(Element lookup data)
= = = = =

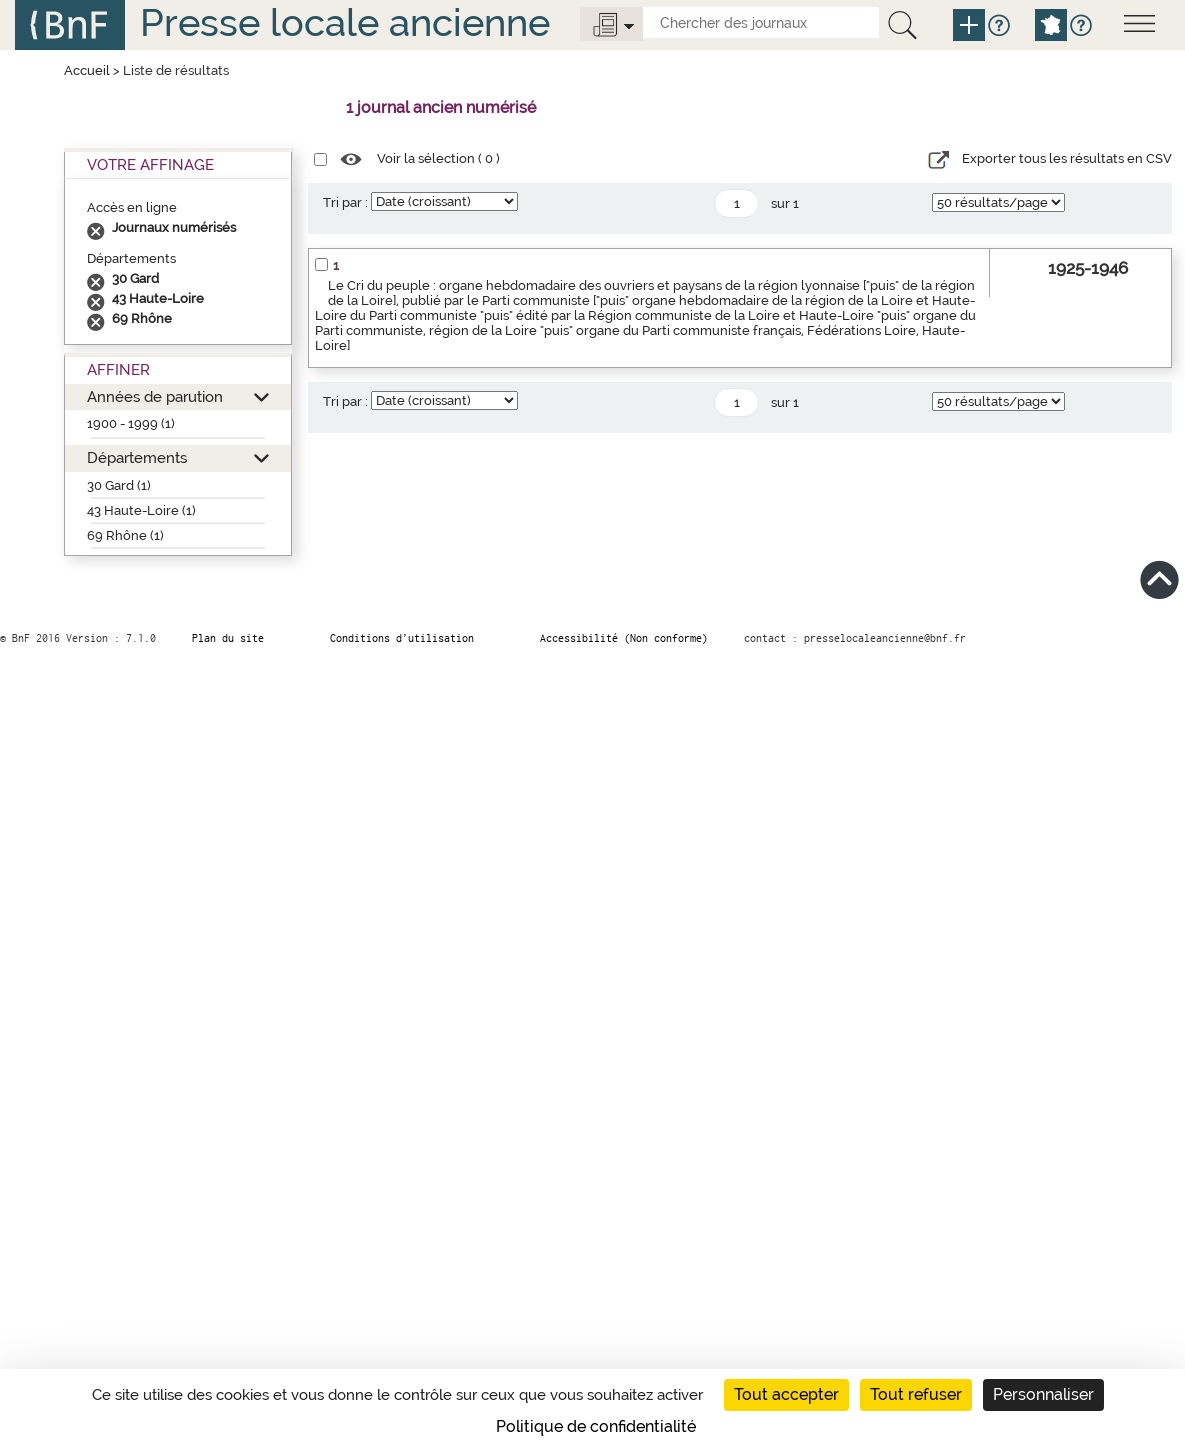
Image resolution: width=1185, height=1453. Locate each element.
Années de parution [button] (155, 396)
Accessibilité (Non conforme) (624, 638)
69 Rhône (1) (125, 535)
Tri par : (345, 202)
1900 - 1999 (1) (131, 423)
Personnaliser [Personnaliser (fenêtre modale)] (1043, 1394)
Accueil (87, 70)
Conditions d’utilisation (402, 638)
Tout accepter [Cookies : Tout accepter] (786, 1394)
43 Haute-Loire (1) (141, 510)
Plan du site (228, 638)
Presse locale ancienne (345, 22)
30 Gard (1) (119, 485)
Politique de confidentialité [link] (596, 1426)
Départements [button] (137, 457)
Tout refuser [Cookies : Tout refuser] (916, 1394)
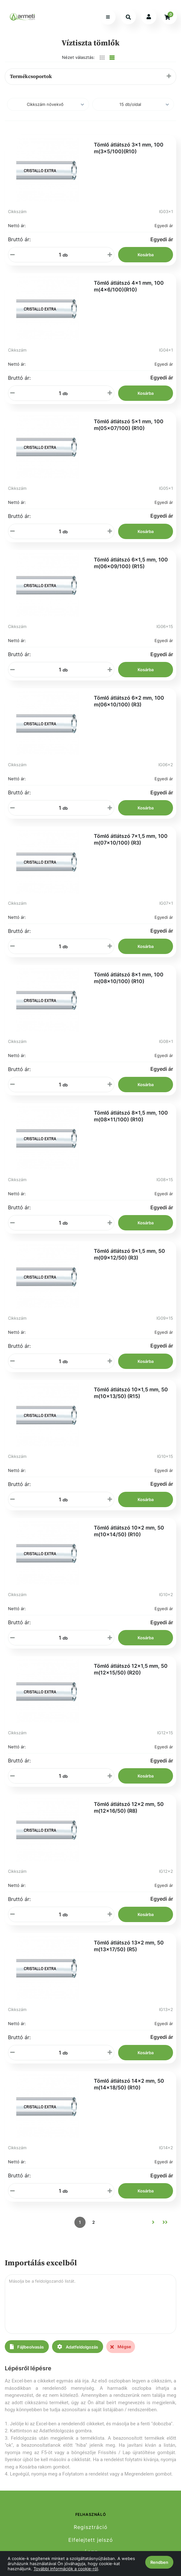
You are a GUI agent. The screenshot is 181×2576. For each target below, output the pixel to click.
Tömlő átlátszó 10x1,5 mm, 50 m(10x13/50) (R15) (131, 1392)
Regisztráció (91, 2527)
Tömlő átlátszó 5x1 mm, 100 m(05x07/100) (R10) (128, 424)
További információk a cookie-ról (66, 2568)
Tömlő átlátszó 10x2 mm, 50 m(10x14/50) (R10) (129, 1531)
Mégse (120, 2346)
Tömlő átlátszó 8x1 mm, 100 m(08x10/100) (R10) (128, 977)
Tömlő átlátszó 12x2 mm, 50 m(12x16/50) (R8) (129, 1807)
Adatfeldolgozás (77, 2346)
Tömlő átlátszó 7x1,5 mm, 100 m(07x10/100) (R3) (131, 839)
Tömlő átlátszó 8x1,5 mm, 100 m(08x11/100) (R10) (131, 1116)
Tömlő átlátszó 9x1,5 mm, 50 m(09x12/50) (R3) (129, 1254)
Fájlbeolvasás (27, 2346)
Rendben (159, 2562)
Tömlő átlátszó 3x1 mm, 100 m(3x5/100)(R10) (128, 148)
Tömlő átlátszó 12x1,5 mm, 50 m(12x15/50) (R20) (131, 1669)
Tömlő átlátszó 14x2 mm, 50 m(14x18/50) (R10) (129, 2084)
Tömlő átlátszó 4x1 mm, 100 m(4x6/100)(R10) (129, 286)
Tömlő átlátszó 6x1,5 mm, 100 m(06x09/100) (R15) (131, 562)
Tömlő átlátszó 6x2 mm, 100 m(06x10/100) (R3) (129, 701)
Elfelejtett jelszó (90, 2540)
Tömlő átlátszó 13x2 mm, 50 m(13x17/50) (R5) (129, 1945)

= = = = =

> _WHAT NEEDS TO BE DONE_
Write out the data again with every "átlátszó" replaced by "áttetsző" and nothing else changed. Omit the pictures.

> _TASK ANSWER_
Image resolution: width=1185, height=1453. Locate each element.
Années de parution [button] (155, 396)
Accessibilité (Non conforme) (624, 638)
69 Rhône (1) (125, 535)
Tri par : (345, 202)
1900 - 1999 (1) (131, 423)
Personnaliser [Personnaliser (fenêtre modale)] (1043, 1394)
Accueil (87, 70)
Conditions d’utilisation (402, 638)
Tout accepter [Cookies : Tout accepter] (786, 1394)
43 Haute-Loire (1) (141, 510)
Plan du site (228, 638)
Presse locale ancienne (345, 22)
30 Gard (1) (119, 485)
Politique de confidentialité [link] (596, 1426)
Départements [button] (137, 457)
Tout refuser [Cookies : Tout refuser] (916, 1394)
You are a GUI agent. The screenshot is 181×2576. For each target below, output the pixel to click.
Tömlő áttetsző 10x1,5 mm, 50 m(10x13/50) (R15) (131, 1392)
Regisztráció (91, 2527)
Tömlő áttetsző 5x1 mm, 100 m(05x07/100) (R10) (128, 424)
További információk a cookie-ról (66, 2568)
Tömlő áttetsző 10x2 mm, 50 m(10x14/50) (R10) (129, 1531)
Mégse (120, 2346)
Tömlő áttetsző 8x1 mm, 100 m(08x10/100) (R10) (128, 977)
Tömlő áttetsző 12x2 mm, 50 m(12x16/50) (R8) (129, 1807)
Adatfeldolgozás (77, 2346)
Tömlő áttetsző 7x1,5 mm, 100 m(07x10/100) (R3) (131, 839)
Tömlő áttetsző 8x1,5 mm, 100 m(08x11/100) (R10) (131, 1116)
Tömlő áttetsző 9x1,5 mm, 50 m(09x12/50) (R3) (129, 1254)
Fájlbeolvasás (27, 2346)
Rendben (159, 2562)
Tömlő áttetsző 3x1 mm, 100 m(3x5/100)(R10) (128, 148)
Tömlő áttetsző 12x1,5 mm, 50 m(12x15/50) (R20) (131, 1669)
Tömlő áttetsző 14x2 mm, 50 m(14x18/50) (R10) (129, 2084)
Tömlő áttetsző 4x1 mm, 100 m(4x6/100)(R10) (129, 286)
Tömlő áttetsző 6x1,5 mm, 100 m(06x09/100) (R15) (131, 562)
Tömlő áttetsző 6x2 mm, 100 m(06x10/100) (R3) (129, 701)
Elfelejtett jelszó (90, 2540)
Tömlő áttetsző 13x2 mm, 50 m(13x17/50) (R5) (129, 1945)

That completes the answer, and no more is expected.